* **What you should do**
Lines from the one containing "966x618 pixels." through the last line of the records below are to be repeated exactly.

* **Data for this exercise**
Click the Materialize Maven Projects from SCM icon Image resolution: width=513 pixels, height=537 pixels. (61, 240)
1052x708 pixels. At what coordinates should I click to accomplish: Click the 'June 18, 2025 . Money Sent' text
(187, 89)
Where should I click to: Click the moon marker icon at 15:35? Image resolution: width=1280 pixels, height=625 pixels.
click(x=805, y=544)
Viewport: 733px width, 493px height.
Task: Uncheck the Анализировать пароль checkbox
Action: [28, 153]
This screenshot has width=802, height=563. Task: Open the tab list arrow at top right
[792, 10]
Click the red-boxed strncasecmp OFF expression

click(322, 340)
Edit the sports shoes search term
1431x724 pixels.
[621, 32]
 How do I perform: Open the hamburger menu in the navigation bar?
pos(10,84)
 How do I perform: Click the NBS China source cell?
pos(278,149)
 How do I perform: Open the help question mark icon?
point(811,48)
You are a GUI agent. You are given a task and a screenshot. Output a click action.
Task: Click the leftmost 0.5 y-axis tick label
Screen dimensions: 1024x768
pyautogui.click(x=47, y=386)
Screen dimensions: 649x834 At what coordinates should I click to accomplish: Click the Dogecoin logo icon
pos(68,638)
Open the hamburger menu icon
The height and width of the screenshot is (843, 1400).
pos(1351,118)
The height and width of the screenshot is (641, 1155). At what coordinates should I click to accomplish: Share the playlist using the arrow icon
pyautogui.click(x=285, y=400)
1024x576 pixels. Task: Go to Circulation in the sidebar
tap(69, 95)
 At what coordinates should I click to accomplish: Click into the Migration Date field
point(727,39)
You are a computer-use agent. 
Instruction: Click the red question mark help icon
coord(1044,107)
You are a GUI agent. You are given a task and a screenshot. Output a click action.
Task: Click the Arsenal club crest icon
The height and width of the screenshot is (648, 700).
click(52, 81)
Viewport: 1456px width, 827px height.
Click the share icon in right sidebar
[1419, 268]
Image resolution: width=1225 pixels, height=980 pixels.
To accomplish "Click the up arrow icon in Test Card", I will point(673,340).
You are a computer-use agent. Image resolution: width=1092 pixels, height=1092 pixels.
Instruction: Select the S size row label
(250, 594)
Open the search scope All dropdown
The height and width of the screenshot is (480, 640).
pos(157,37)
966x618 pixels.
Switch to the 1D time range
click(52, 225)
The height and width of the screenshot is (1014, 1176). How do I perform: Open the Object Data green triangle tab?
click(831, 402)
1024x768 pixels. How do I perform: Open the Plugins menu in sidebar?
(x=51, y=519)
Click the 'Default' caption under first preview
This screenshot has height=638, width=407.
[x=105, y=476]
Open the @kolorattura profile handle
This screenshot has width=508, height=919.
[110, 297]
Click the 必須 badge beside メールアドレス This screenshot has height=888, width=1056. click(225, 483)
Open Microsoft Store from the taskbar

* **Answer to this task**
966x618 pixels.
Switch to the 1D time range
click(52, 225)
The height and width of the screenshot is (1014, 1176). How do I perform: Open the Object Data green triangle tab?
click(831, 402)
1024x768 pixels. How do I perform: Open the Plugins menu in sidebar?
(x=51, y=519)
Click the 'Default' caption under first preview
This screenshot has height=638, width=407.
[x=105, y=476]
Open the @kolorattura profile handle
This screenshot has width=508, height=919.
[110, 297]
Click the 必須 badge beside メールアドレス This screenshot has height=888, width=1056. click(225, 483)
Open Microsoft Store from the taskbar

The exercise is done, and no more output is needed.